By Dr. Antoinette Rose and Emma Dugas, Vitals contributors
“Artificial intelligence and machine learning are changing healthcare,” says Dr. Wendi Knapp, a hospitalist with the Palo Alto Medical Foundation in Santa Cruz, Calif. “With these tools we can turn unstructured notes, lab results and even images into actionable data for physicians and better results for patients.”
As a medical doctor and data scientist – yes, she has degrees in both – Dr. Knapp recently had the opportunity to prove her claim. She led a multi-year project that helped doctors see an important measure of heart health more clearly and discovered that improvements over conventional charts could identify 43% more patients who suffer from heart failure.
“Heart failure was an obvious place to start because while the disease itself is immensely complex, it benefits from one common, universally used metric called the ejection fraction. If the number is low a person has heart failure, even if symptoms have yet to develop,” said Dr. Knapp. A measure of how well your heart pumps blood with each heartbeat, a patient’s ejection fraction number can inform diagnosis and treatment. However, the measurement is only useful if it’s easily accessible to a patient’s primary care provider.
“Ejection fraction, like lots of other important clinical information, can be buried in text notes, reports and scanned images — which aren’t recognized as ‘data’ by the electronic medical record,” says Dr. Knapp. “When this happens the EMR can’t gather that information into a list or display it in a graph, so it can be easy to miss.”
With help from a data science team inside Northern California’s Sutter Health network, Dr. Knapp created a special algorithm to help tackle the problem. The fix uses natural language processing and artificial intelligence to extract the ejection fraction from sentences and scans. The best part is that it’s automated.
“We wanted a doctor to be able to pull up a patient’s ejection fraction with one keystroke, so we knew the computer needed to read and display the information instantly. We also needed it to be accurate, so we spent a lot of time testing it.”
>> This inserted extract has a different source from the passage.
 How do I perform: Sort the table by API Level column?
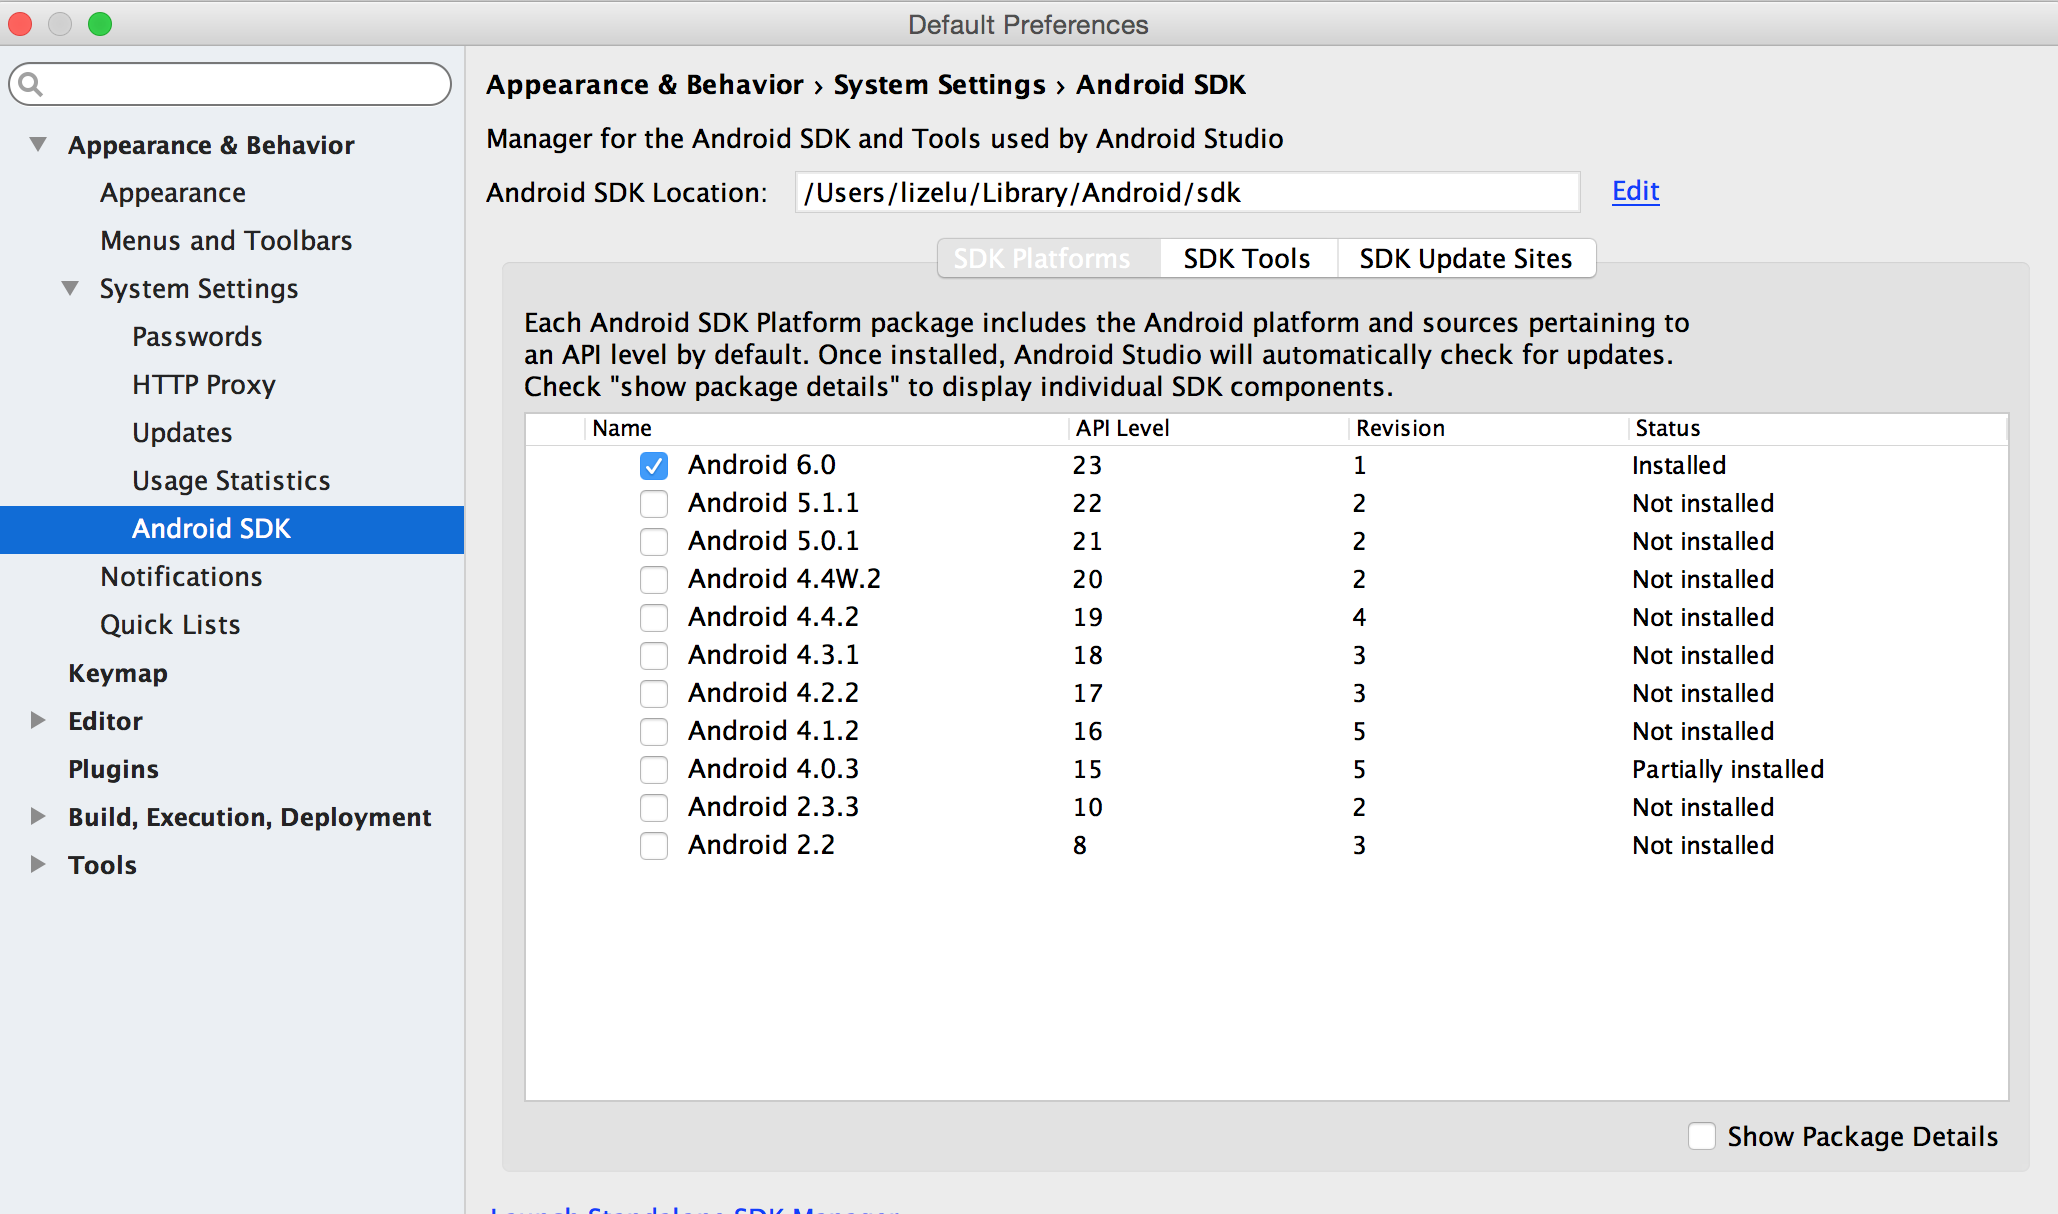1122,428
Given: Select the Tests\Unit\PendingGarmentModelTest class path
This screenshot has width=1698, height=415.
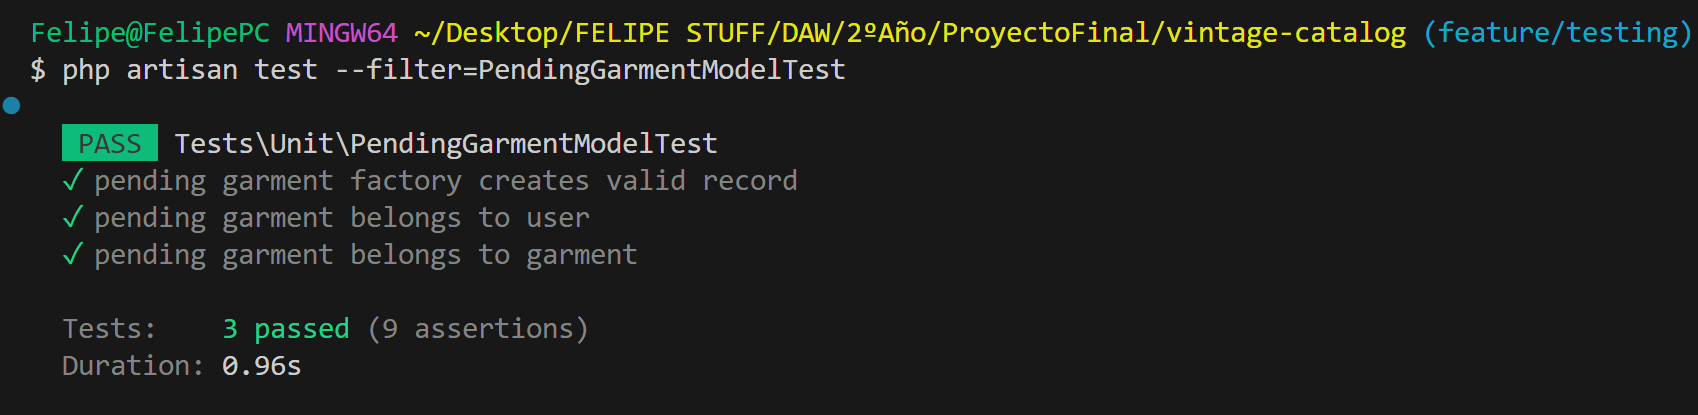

The first phase of validation testing found that the algorithm accurately read and displayed a patient’s ejection fraction 98.8% of the time. That figure is better than the benchmark of 97% accuracy that is accepted by most in the natural language processing community.
Second and third validation phases followed, and not only did the algorithm keep proving its accuracy, it identified more than 3,000 patients who all had a low ejection fraction number in their chart but had not been formally diagnosed with heart failure.
Dr. Knapp says this work can potentially save lives and help reduce costs thanks to earlier clinical interventions and fewer hospital readmissions among heart failure patients.
The success of this project is just the beginning. The data science team from Sutter has its sights on improving the care of patients who have any of the top 12 health diagnoses in the U.S., through better information technology.
“Medical decisions are driven by data, so it’s vital that clinicians have easy access to patient data,” says Dr. Knapp. “This work can help us care for patients more efficiently and precisely.”